A major reason why we want to assign number to things is that it allows comparison. In science, it frequently allows very rigorous comparison via the use of statistical analysis. But we can only do this if we know that our scale has certain properties. In rating food likes or sensory properties, scales like the wine 100-point scale are often used and the resultant data can be used to statistically compare products with one another. We can seldom talk about these properties in the same way we talk about weight, for example. It is difficult to make statements that one product is liked twice as much as another using the scales that are commonly used. However, we can usually talk about relative degrees of difference: so, a difference between 70 and 90 on a scale ought to mean the same as the difference between 50 and 70. Without using the whole scale however, it is not certain that such judgments could be made.
It is relatively common to compare foods from different manufacturers, if they are of the same type. We can compare Swiss milk chocolate with those from other countries, for example. But how do we compare a French pinot noir with one from New Zealand or the USA unless they are all made to be like one another? With wines, there are difficulties comparing on an equivalent basis, or like with like: different methods of growth, production, climate, season, intention, aging and so on. Which particular combination produces the Platonic ideal wine?
Preference, and to some extent quality (if we eliminate defects), is subjective. When a wine columnist gives a score of 96, they are valuing certain aspects of the wine in question. We might all agree that high acidity makes a wine tough to drink now, but what about astringency? A dry, puckering sensation might be a characteristic of some high quality red wines, but there are other wines that are judged as high in quality that are much softer in the mouth. You might trust Parker to tell you whether a wine was unbalanced or excessively astringent or that it will age well. You might even let him tell you that there were peach notes, and chocolate aromas, or that a wine was too redolent of “green bananas still on the tree”, but surely it is up to you as a wine drinker to decide whether it is a style that suits you.
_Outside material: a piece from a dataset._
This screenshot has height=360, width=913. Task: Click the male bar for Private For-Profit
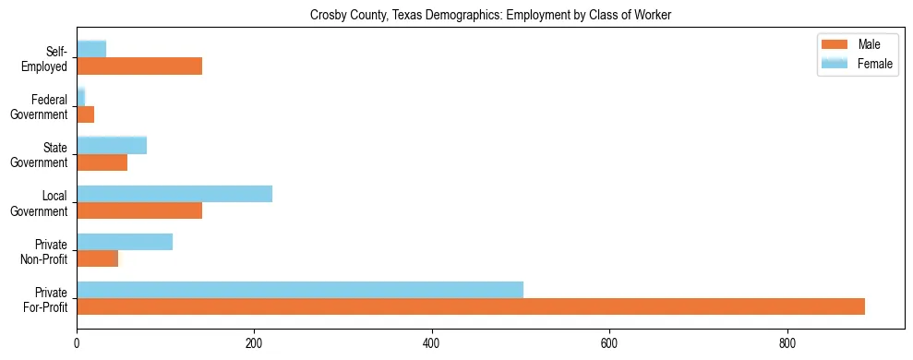tap(471, 306)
I recently saw for the first time a wine columnist give two scores – one out of 100, which he labeled “empiric” (sic), and another out of 10 for ‘subjective’ assessment, by which he presumably meant how much he liked it. And this belated acknowledgement that perhaps describing or rating a wine ought to have something to do with preference highlights a major issue with wine ratings. Do you like the same wines as Robert Parker? The high impact of such an influential critic carries with it the implication that you ought.
At heart, wine ratings are based on the idea that a perfect wine can be achieved, and that its perfection is independent of what wine consumers think. At least part of the unnecessary complexity and inconsistency of such ratings, as well as their absence of scientific rigor, comes from this notion. This seems odd given that wines are drunk to give pleasure and that may vary from person to person. On one level, I can therefore make a case that a $10 chardonnay can be just a good as a $100 chardonnay if your palate says that it is.